▸ Excerpted text
Pamela Jackson is a Christian writer, public speaker and novelist.

Born in Atlanta, Georgia, and raised in Alpharetta, Georgia, Jackson obtained a B.A. in Communication Arts and Philosophy from the University of Maryland. Her talent for words began there, where she interned as a speech writer. After graduation, Jackson wrote copy for an advertising agency in Atlanta.

In mid-life Jackson went into ministry, becoming a Certified Candidate as a Local Pastor in the United Methodist Church. She concentrated her efforts in Hispanic ministry and teaching.

Jackson writes fiction and poetry. She is the recipient of the Georgia Author of the Year Award, and a member of The International Women's Writing Guild.

On This Side of Heaven, Jackson's first novel, follows the journey of a corrupt preacher in a fast-growing affluent suburb who is determined to build a mega church, at any cost.  Jackson has written a series of books in the Heavenly Novels series: On This Side of Heaven (2006), For the Love of Heaven (2007), with several other Heavenly Novels completed and slated for future release. Beyond the Cross, a book about Sanctification, was published in 2007.

▸ Requirements
[1] Answer these questions using the Pamela Jackson biography:
(a) From which university did Jackson receive her B.A.?
(b) In which church did she become a Certified Candidate as a Local Pastor?
(c) In what year was For the Love of Heaven published?
[2] Reproduce the passage of the Pamela Jackson biography that runs from "In mid-life Jackson" up to and including "ministry and teaching.".

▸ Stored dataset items
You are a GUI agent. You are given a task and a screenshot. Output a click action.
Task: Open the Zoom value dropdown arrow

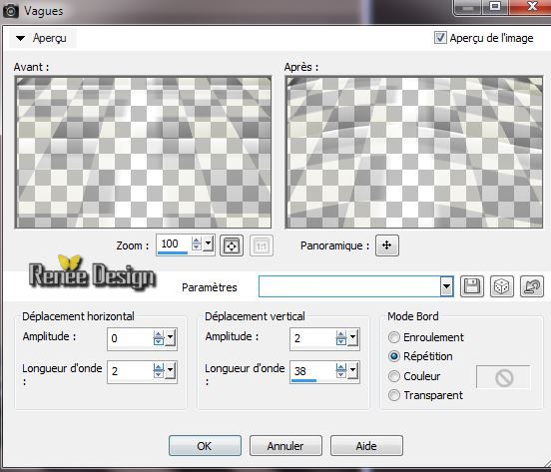[x=208, y=243]
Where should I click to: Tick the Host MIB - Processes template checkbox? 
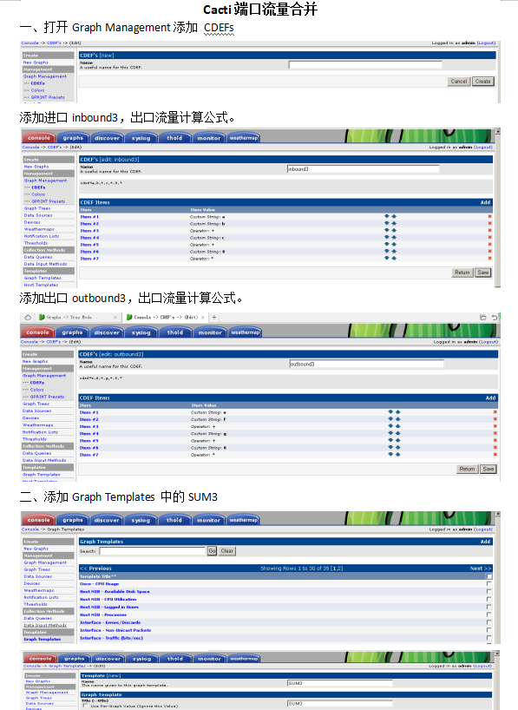(x=488, y=615)
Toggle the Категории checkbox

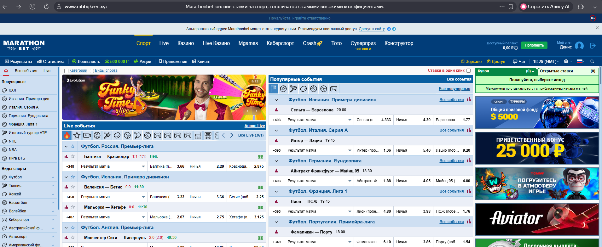point(66,71)
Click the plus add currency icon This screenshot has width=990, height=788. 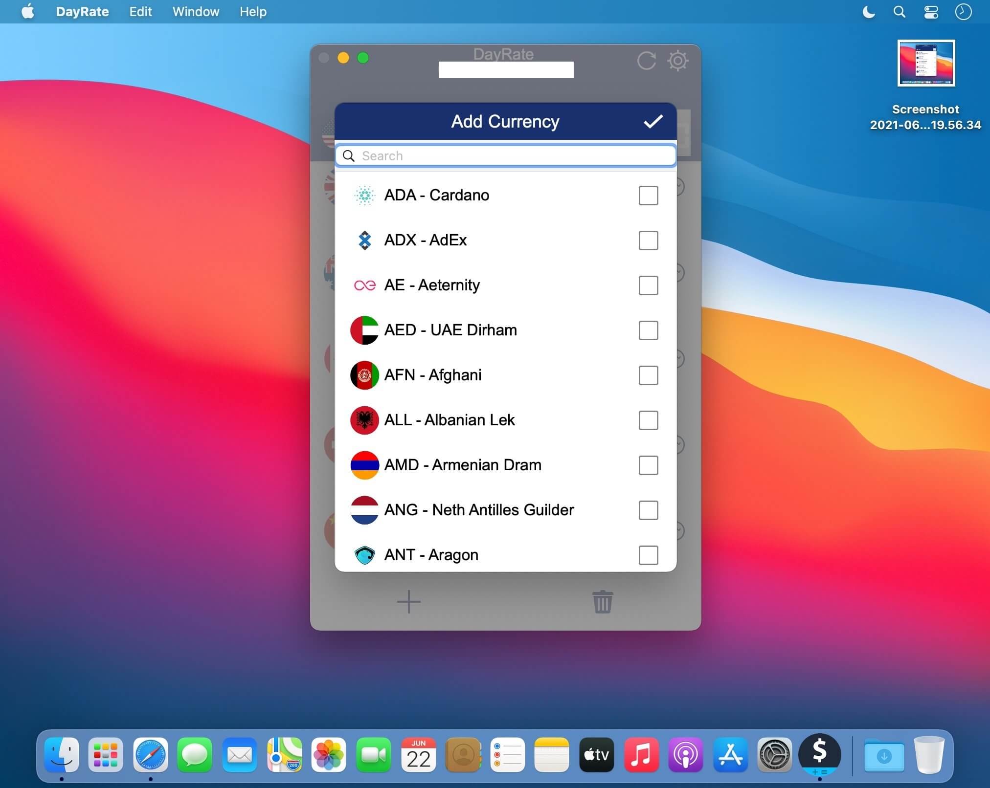pyautogui.click(x=408, y=602)
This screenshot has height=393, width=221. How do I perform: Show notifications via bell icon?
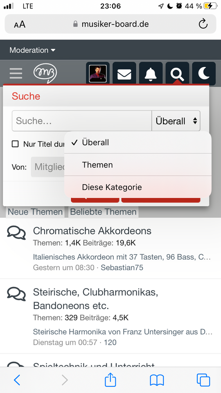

▸ Final results
[1]
(a) The University of Maryland
(b) The United Methodist Church
(c) 2007

[2]
In mid-life Jackson went into ministry, becoming a Certified Candidate as a Local Pastor in the United Methodist Church. She concentrated her efforts in Hispanic ministry and teaching.